Ponte linda pa’ la foto


Un fenómeno amenaza, cual plaga devastadora, con entronarse en el universo audiovisual de estos tiempos: la visión estereotipada de la imagen femenina en la música.

Discotecas, playas, salones de juego, una calle de barrio, no importa la locación. Allí lo veremos a él, con apariencia saludable, vigorosa, ataviado según los últimos designios de la moda, adornado con cadenas y anillos de oro o cualquier otro accesorio llamativo. Lo acompañará ella, bien acostada sobre una cama, bien de pie, siempre leal a su rol de seductora, sin más meta que la satisfacción de los deseos de él. Acaricia su cabello, su rostro, mientras camina de manera atrevida sobre los zapatos, casi siempre de tacón alto, o baila para ser observada y ¿por qué no? “consumida”.

Tal escena pulula en los videos clips de género bailable, como clara manifestación de un fenómeno ante cuya insistencia pulsan el botón de alarma no pocos en el país, mientras otros muchos -cual bocado ligero, concebido más para satisfacer el apetito al instante que para alimentar- digieren con preocupante pasividad. ¿Constituye esa la realidad de las mujeres cubanas o latinoamericanas en general? ¿Acaso nos reducimos sólo a ser objetos de placer?, preguntamos atónitas algunas.

Lo sabemos: la música compone un lenguaje capaz de transmitir sentimientos de manera eficaz y rápida. No necesita grandes espacios de tiempo ni un contacto prolongado para inducir en los oyentes alegría, tristeza, furia, desesperación, osadía u otros sentimientos. Dada su enorme facultad para influir en los estados de ánimo, los pensamientos y la ideología de las personas, deviene medio con los más diversos fines.

En escasos minutos, y gracias a la urdimbre de imágenes y sonidos, la mayoría de los videos clips difundidos hoy construyen un mundo donde refuerzan concepciones machistas, las cuales otorgan al hombre el ejercicio del poder en tanto la mujer sigue relegada –como en las letras de las canciones- a su papel de amante, seductora, huérfana de aspiraciones de realización personal que trasciendan la mera función de muñeca diseñada para el placer.

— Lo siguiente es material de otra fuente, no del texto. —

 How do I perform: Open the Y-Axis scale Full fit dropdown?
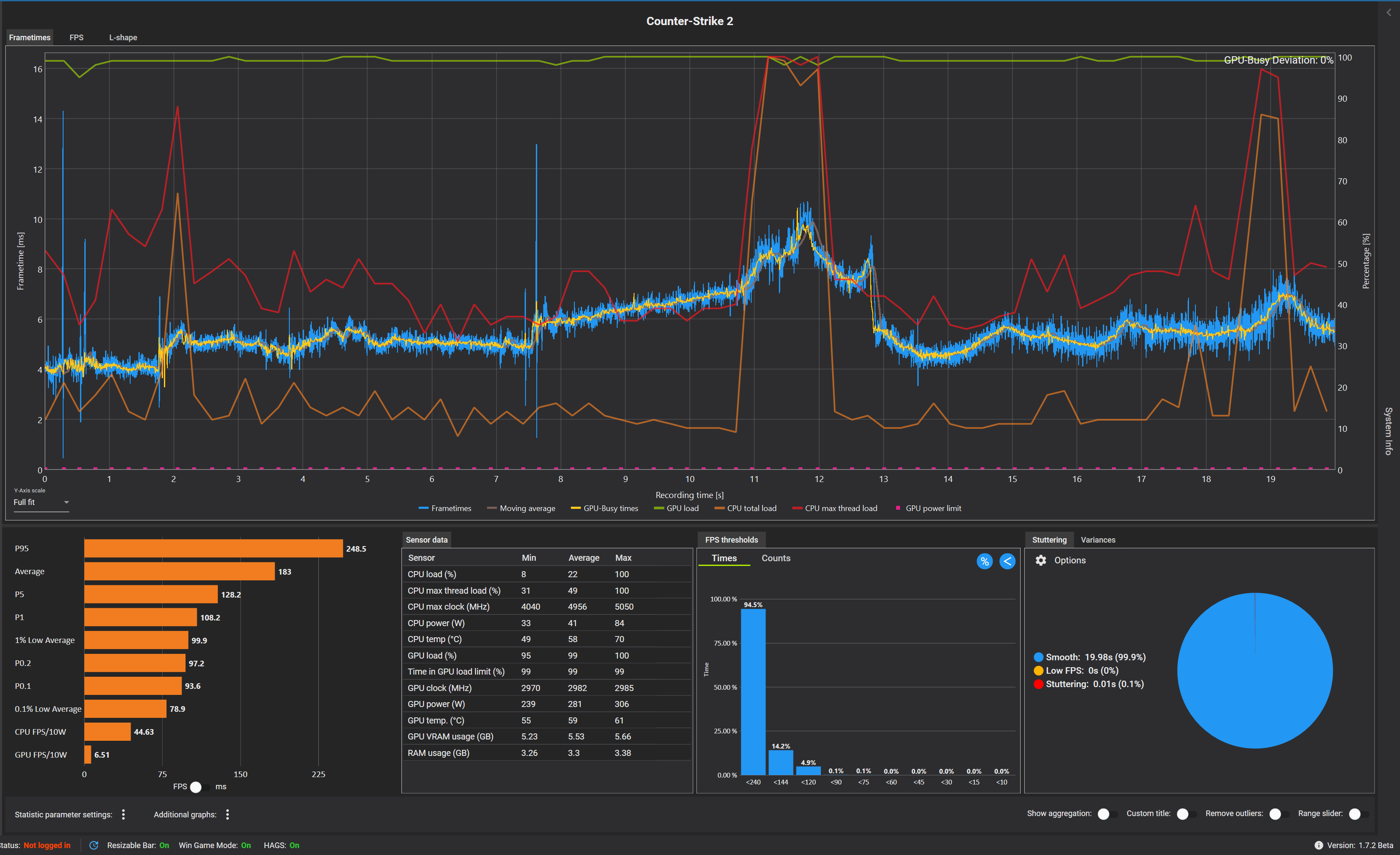[41, 502]
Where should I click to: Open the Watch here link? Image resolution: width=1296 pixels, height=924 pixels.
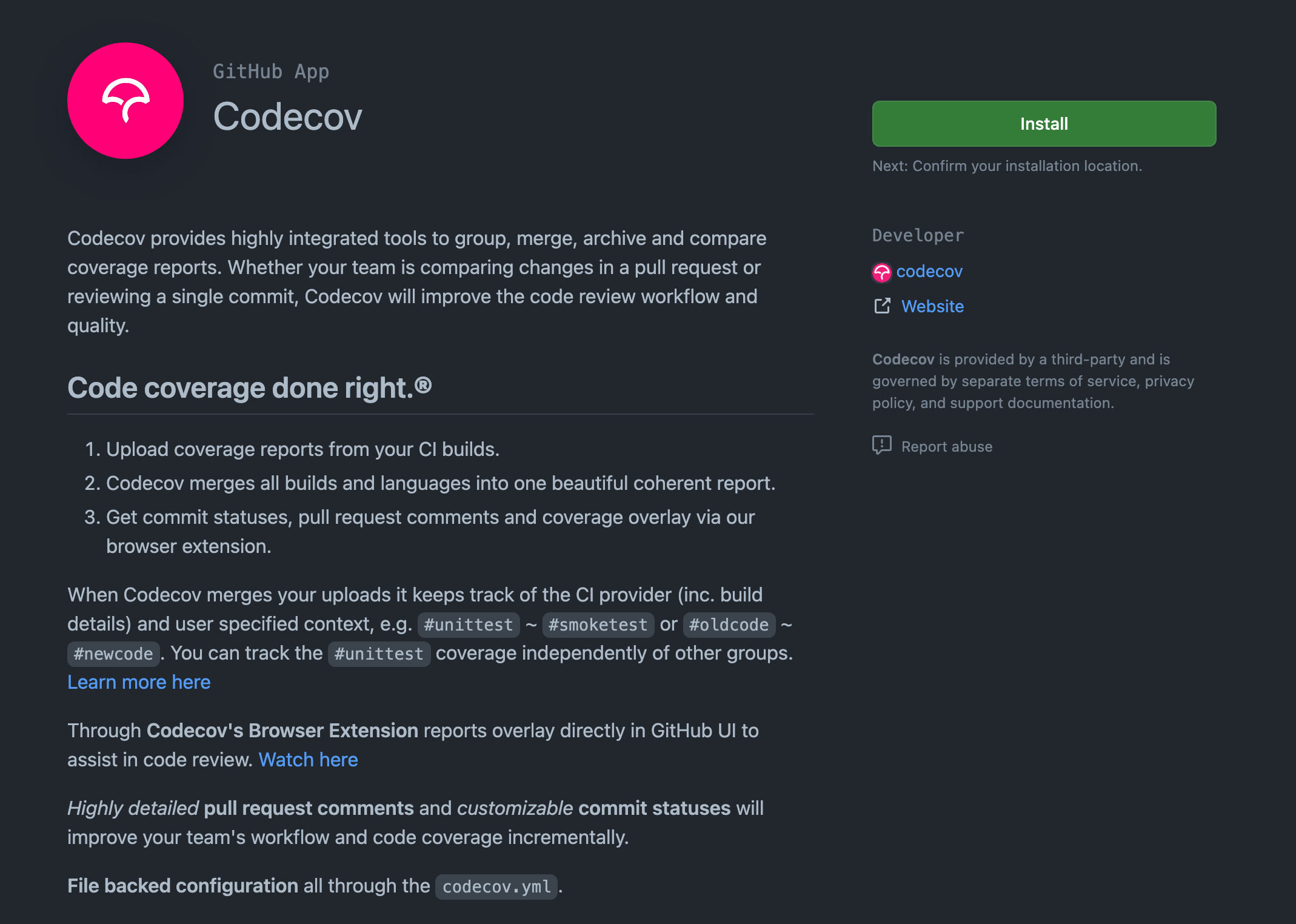tap(308, 760)
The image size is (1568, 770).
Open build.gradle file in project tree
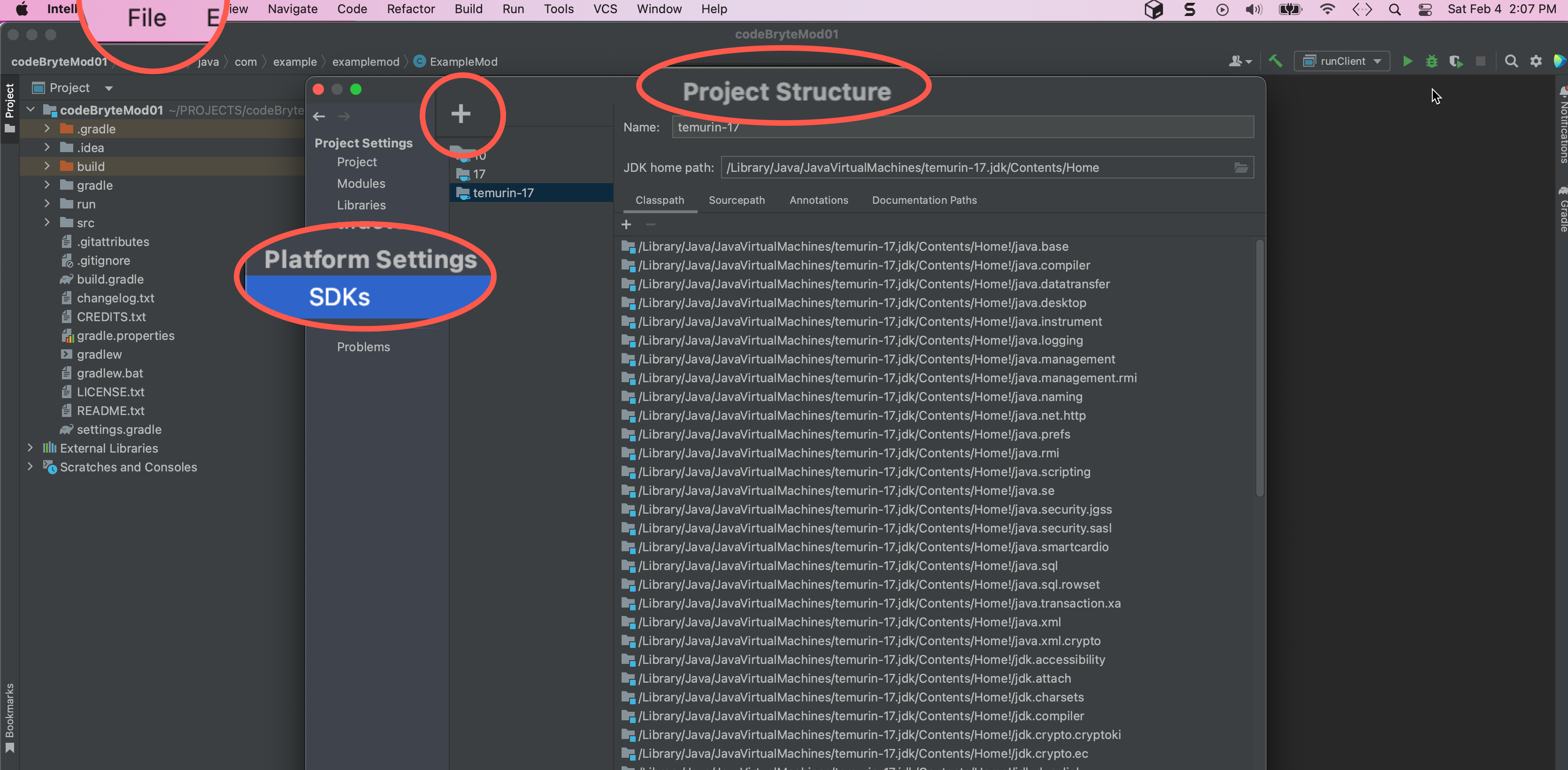pyautogui.click(x=109, y=279)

Gran parte de estos productos comunicativos muestran a muchachas delgadas y hermosas. Sus cuerpos aparecen fragmentados, ora las piernas, ora las caderas, ora el trasero, siempre en movimientos y pose cargados de erotismo, leales a la intención de acentuar el preconcebido carácter de objeto sexual al que las circunscriben los realizadores.

“Mami, ponte linda pa’ la foto”, esgrime uno de los temas de Baby Lores, connotado exponente del reggaeton cubano. Al parecer, fórmulas tales catalizan el éxito, al difundir la imagen de una persona que sólo puede alcanzar relieve si es bella, encantadora, complaciente…

Sin embargo, más allá de la impecable apariencia física exigida a este modelo de mujer, ni las letras ni los videos clips de marras aluden a otras cualidades. No existe en su reducido cosmos espacio para la dama inteligente, la madre ejemplar, la trabajadora consagrada. Las situaciones y conflictos que transmiten jamás trascienden el ámbito de la relación de pareja, vista casi solo desde el plano sexual. ¿Dónde está la referencia a los problemas de la convivencia, la crianza de los hijos, los avatares del día a día?

En sentido general, las canciones del reggaeton y los audiovisuales que las promocionan exponen estereotipos arraigados en la conciencia colectiva de nuestra sociedad con la finalidad de crear una imagen capaz de acaparar mayor atención, mejor audiencia y, por tanto, mejor venta.

Así irrigarán la mente de no pocos hombres y mujeres, sobre todo jóvenes, con el deseo de pertenecer o compartir por unos instantes el mundo irreal donde habitan esas figuras triunfadoras, la mujer bella, sensual, desenfadada, segura de poder exhibir sin temor sus atributos y el hombre viril, exitoso, que se hace acompañar por ella, la controla, la mantiene.

Pero la denigración a la imagen femenina no solo se palpa en los videos clips, más bien estos refuerzan los pensamientos plasmados desde las letras. Términos como “locas”, “perra”, “descará’” o frases de la talla de “ella no se mide cuando bailando se exhibe”, “pégale duro pa’ que sienta la presión…”, entre otras pululan en demostración de franco irrespeto.

Tal proliferación de apelativos y representaciones estereotipadas de la mujer, cargadas de menoscabo no debe verse como cuestión de moda o inherente a una determinada corriente musical. No olvidemos que al generar distintas  sensaciones, la sincronía de música e imagen fija y generaliza en la memoria del espectador tales mensajes. ¿A dónde va la sociedad que permanece pasiva ante dichas tendencias?